Le disparó en el cuello a un ladrón de cables y ahora pasará 13 años en prisión
¿Un disparo en el cuello fue la respuesta adecuada para un robo de cables? La Justicia lo definió con una condena que nadie esperaba.
El gendarme Fabricio Cortez fue condenado a 13 años de prisión efectiva por el homicidio de Marcelo Flores, un hombre que robaba cableado eléctrico en la cuadra donde vive el agente, en Medrano al 2300 de Rosario. El hecho ocurrió el 5 de abril de 2023 y la sentencia se conoció en el Centro de Justicia Penal.

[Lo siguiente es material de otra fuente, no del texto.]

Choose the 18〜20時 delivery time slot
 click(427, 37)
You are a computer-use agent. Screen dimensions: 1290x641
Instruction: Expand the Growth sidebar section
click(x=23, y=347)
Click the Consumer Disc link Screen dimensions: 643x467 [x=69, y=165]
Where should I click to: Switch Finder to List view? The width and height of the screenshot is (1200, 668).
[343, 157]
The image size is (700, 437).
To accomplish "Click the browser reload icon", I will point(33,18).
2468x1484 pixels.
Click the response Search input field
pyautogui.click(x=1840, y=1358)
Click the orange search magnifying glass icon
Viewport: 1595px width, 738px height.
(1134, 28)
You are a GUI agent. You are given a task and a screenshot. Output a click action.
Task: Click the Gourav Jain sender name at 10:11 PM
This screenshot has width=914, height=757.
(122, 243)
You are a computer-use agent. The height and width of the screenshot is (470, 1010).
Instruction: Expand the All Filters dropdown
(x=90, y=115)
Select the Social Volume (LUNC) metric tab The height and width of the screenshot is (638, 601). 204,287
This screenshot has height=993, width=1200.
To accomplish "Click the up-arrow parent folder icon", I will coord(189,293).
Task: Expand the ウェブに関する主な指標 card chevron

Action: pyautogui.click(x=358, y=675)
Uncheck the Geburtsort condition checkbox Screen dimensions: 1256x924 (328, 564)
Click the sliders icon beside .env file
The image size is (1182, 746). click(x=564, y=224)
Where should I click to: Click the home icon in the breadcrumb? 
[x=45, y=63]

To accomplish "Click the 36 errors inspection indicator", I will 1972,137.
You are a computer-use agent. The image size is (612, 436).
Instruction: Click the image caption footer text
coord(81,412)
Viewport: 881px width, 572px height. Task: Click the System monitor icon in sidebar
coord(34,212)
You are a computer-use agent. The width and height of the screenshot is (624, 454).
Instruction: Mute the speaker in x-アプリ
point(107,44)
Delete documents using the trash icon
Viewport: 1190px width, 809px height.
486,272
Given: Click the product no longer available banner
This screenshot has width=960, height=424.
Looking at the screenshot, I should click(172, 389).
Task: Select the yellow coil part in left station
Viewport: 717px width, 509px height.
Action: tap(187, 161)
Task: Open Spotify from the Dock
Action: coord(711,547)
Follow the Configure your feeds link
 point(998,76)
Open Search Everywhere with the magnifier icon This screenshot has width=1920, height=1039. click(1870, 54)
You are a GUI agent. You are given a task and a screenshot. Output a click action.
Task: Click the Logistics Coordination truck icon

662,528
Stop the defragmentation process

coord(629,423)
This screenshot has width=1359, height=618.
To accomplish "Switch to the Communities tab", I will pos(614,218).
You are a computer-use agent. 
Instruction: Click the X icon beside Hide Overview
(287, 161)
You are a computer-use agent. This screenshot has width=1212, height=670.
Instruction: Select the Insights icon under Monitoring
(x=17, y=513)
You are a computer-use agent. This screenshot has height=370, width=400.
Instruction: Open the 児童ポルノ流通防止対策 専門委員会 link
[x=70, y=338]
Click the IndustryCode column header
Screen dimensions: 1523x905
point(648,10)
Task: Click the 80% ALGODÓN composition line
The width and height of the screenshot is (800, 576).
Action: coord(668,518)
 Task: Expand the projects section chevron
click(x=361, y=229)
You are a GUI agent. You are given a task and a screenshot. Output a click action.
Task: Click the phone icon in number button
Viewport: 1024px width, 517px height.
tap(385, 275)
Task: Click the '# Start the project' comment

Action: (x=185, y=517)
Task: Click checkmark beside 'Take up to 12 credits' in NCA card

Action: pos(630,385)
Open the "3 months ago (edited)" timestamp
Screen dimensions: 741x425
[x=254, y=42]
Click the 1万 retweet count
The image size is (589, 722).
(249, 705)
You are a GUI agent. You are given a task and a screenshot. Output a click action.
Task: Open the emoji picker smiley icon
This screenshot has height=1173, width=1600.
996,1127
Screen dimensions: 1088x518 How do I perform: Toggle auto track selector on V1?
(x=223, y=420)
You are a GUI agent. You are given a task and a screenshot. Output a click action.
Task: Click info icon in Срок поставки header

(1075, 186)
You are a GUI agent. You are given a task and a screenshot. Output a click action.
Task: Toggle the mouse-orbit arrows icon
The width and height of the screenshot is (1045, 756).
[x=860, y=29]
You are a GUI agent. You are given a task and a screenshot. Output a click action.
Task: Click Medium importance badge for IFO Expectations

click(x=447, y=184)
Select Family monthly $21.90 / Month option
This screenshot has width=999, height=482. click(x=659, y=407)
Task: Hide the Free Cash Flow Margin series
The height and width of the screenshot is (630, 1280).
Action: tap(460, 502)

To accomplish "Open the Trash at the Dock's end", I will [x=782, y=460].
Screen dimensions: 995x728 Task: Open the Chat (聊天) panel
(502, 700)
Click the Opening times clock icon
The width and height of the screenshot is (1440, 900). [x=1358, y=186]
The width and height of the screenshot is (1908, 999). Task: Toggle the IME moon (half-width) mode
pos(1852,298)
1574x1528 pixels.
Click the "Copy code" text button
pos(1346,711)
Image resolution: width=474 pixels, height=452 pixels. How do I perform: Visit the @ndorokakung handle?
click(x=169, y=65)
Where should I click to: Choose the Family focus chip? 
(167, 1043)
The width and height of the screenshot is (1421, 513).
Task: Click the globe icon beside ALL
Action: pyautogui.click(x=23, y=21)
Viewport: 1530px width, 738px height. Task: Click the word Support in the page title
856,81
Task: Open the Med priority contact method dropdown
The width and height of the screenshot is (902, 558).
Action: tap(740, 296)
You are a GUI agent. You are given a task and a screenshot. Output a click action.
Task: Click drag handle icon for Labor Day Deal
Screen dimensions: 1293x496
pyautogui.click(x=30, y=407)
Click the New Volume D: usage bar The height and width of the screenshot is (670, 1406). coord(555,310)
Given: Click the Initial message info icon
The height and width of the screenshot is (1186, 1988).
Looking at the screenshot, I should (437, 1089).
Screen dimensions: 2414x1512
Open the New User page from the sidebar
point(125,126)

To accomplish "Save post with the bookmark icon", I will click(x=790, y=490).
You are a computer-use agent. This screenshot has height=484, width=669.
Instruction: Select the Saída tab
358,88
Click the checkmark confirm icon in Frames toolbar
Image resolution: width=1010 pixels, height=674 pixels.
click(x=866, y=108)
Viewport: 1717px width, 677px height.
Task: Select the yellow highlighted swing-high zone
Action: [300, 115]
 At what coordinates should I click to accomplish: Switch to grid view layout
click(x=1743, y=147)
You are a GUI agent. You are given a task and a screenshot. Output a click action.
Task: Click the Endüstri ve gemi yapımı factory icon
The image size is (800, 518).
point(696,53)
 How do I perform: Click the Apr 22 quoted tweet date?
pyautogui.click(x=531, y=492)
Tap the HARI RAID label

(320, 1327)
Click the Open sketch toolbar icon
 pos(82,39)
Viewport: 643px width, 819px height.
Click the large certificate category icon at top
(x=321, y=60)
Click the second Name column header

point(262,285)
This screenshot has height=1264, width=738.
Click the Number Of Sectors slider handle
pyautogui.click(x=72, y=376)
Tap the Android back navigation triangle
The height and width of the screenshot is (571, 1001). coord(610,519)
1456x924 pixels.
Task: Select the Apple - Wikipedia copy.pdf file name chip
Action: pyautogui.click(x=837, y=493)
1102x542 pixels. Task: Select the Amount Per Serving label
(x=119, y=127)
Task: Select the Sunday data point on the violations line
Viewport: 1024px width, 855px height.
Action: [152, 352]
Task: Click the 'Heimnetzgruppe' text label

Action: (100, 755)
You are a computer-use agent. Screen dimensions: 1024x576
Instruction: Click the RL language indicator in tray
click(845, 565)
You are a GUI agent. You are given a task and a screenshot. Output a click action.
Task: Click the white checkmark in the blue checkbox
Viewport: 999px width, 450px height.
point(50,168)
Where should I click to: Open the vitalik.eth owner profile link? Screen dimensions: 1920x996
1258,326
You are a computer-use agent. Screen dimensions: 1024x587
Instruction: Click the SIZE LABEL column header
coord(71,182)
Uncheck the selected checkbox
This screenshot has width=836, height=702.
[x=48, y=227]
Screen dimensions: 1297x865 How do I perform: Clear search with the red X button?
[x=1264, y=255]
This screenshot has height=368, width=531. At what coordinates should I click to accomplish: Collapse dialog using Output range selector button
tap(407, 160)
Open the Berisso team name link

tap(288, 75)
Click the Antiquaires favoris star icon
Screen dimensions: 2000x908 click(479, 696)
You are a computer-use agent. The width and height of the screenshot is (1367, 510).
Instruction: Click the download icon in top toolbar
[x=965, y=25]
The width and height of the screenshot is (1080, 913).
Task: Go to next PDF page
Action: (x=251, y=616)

El tribunal integrado por los jueces de primera instancia Facundo Becerra, Paula Álvarez y Valeria Pedrana fue el que dio a conocer la resolución, que puso fin a un juicio que generó gran expectativa en la ciudad.
¿Qué pasó esa noche?
Según la teoría del fiscal Alejandro Ferlazzo, alrededor de las 20.20 del 5 de abril de 2023, Marcelo Flores y otro hombre recorrían el barrio recolectando cartones y restos de comida. En un momento, intentaron desprender un cable del tendido eléctrico que ya estaba cortado, con fines de robo.
Esa maniobra fue advertida por Cortez, quien se encontraba en su domicilio y de civil. El gendarme llamó al 911 para denunciar el intento de robo y, segundos después, salió a la vereda con su pistola reglamentaria Pietro Beretta calibre 9 milímetros.
La persecución y el disparo fatal
De acuerdo con la acusación, al notar la presencia del agente, el acompañante de Flores escapó por Baigorria hacia el sur, mientras que la víctima intentó huir hacia Gallo. En ese momento, sostiene la Fiscalía, Cortez comenzó a perseguirlo apuntándolo con el arma hasta que efectuó un disparo que impactó en el cuello de Flores.
El hombre herido alcanzó a correr algunos metros, regresó por Medrano y dobló por Baigorria, donde finalmente cayó frente al 1500 de esa calle. Allí, Cortez lo redujo colocándole los brazos detrás de la espalda y luego llamó a una ambulancia. Cuando llegó el personal médico, Flores ya había fallecido.
Las penas que se pidieron y la defensa
El fiscal había solicitado una pena de 12 años de prisión, mientras que la querella había pedido 33. En tanto, la defensa, a cargo del abogado Carlos Varela, sostuvo que se trató de un homicidio en legítima defensa, a lo sumo, un exceso en la legítima defensa.
“No venimos a poner en cuestionamiento la realidad del señor Flores hasta el momento de su muerte. Eso tendrá que ver más con cuestiones sociológicas, psicológicas e incluso socioeconómicas que tienen que ver como efecto de cuestiones políticas. Lo que venimos a decir es que Fabricio actuó como correspondía. Intervino en un suceso delictual en el despliegue conductual que estaban realizando Flores y sus amigos, que tiene que ver con una infracción a los delitos contra la propiedad”, sostuvo Varela durante su alegato de apertura.